> _PROBLEM REQUIREMENTS_
After finding "The width and" in the data, write out its line and all following lines without change, up to and including the last one. Leave out pictures.

Screenshot grounding data
• • • • •

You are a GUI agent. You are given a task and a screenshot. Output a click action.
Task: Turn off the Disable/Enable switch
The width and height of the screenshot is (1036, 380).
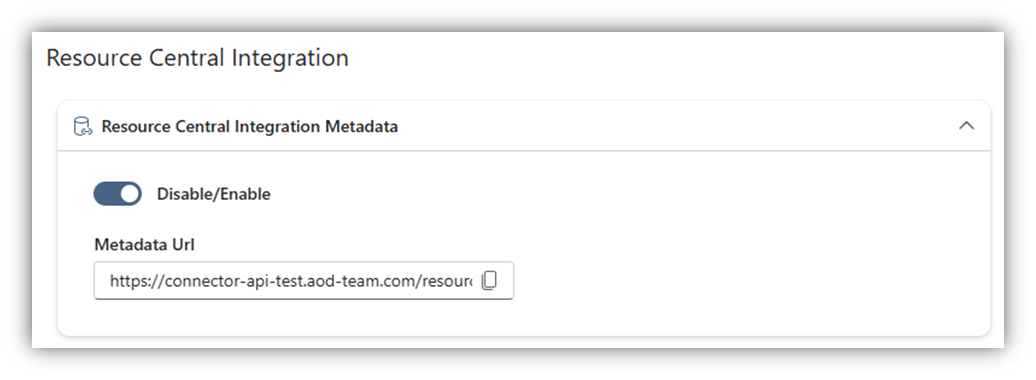pos(118,194)
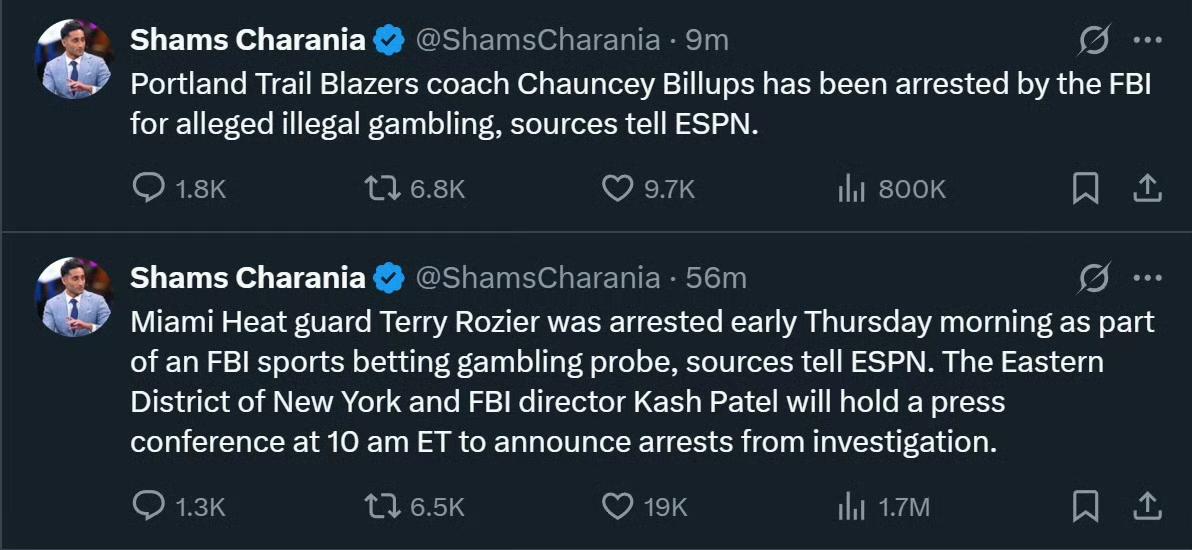Open the 56m timestamp link

pyautogui.click(x=716, y=278)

• • • • •

> _SOLUTION TO THIS EXERCISE_
The width and height of the screenshot is (1036, 380).
pos(118,194)
Open the 56m timestamp link

pyautogui.click(x=716, y=278)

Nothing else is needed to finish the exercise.